_Activity:_
Transcribe word for word the lines below from the line with "Bengali movies (255, 2352)" through the line with "What language is", ends included.
Data under study Start Marker
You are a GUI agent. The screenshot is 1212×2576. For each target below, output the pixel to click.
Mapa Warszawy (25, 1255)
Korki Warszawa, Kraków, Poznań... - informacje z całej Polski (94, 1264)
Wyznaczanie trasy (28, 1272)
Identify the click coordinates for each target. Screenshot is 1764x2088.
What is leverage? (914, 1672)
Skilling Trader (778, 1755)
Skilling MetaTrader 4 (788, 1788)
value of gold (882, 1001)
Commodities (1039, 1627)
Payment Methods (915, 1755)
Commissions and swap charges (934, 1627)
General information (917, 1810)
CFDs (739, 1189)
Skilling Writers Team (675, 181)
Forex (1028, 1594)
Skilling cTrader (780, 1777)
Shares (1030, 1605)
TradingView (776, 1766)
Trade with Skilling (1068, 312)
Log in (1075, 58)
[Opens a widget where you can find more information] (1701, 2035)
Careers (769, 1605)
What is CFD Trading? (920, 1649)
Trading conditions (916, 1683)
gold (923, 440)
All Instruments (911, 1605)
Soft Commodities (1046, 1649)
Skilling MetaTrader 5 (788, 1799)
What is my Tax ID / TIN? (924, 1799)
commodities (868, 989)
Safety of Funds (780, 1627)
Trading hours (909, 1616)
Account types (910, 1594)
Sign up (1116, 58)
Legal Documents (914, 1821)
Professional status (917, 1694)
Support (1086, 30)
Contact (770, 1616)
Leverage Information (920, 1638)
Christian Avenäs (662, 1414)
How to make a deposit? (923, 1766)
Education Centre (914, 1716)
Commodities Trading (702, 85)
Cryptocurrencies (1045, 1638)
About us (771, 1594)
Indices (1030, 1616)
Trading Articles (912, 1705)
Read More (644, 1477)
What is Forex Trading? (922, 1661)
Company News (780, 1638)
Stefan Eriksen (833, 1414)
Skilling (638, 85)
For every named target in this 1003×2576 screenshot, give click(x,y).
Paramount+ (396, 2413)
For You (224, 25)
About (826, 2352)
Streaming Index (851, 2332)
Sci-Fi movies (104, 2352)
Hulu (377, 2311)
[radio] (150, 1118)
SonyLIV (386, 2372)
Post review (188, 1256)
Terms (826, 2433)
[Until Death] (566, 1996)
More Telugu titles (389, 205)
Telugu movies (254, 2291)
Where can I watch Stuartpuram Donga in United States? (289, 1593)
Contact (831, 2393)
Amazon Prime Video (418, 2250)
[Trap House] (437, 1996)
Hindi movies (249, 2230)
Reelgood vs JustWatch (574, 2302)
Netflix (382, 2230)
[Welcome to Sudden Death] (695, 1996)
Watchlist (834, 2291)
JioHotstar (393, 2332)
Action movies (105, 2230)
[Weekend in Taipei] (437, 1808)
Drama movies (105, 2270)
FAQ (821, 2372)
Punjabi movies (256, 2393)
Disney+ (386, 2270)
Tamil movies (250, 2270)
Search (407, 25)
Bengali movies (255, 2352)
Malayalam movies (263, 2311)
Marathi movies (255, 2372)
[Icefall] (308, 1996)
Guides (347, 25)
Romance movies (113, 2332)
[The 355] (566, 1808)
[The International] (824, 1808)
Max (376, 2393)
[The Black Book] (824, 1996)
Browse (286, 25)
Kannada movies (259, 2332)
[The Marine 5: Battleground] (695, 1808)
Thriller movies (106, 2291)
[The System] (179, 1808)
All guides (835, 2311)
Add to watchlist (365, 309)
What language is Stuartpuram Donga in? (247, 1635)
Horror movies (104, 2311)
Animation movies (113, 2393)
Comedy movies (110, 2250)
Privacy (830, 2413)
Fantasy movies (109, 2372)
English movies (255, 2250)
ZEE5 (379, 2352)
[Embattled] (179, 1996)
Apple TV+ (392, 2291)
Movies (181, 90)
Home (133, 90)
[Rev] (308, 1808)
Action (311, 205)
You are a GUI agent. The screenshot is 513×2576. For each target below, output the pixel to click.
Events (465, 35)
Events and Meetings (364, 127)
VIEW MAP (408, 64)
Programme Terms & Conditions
Data under study End Marker
_Your response:_
Bengali movies (255, 2352)
Malayalam movies (263, 2311)
Marathi movies (255, 2372)
[Icefall] (308, 1996)
Guides (347, 25)
Romance movies (113, 2332)
[The 355] (566, 1808)
[The International] (824, 1808)
Max (376, 2393)
[The Black Book] (824, 1996)
Browse (286, 25)
Kannada movies (259, 2332)
[The Marine 5: Battleground] (695, 1808)
Thriller movies (106, 2291)
[The System] (179, 1808)
All guides (835, 2311)
Add to watchlist (365, 309)
What language is Stuartpuram Donga in? (247, 1635)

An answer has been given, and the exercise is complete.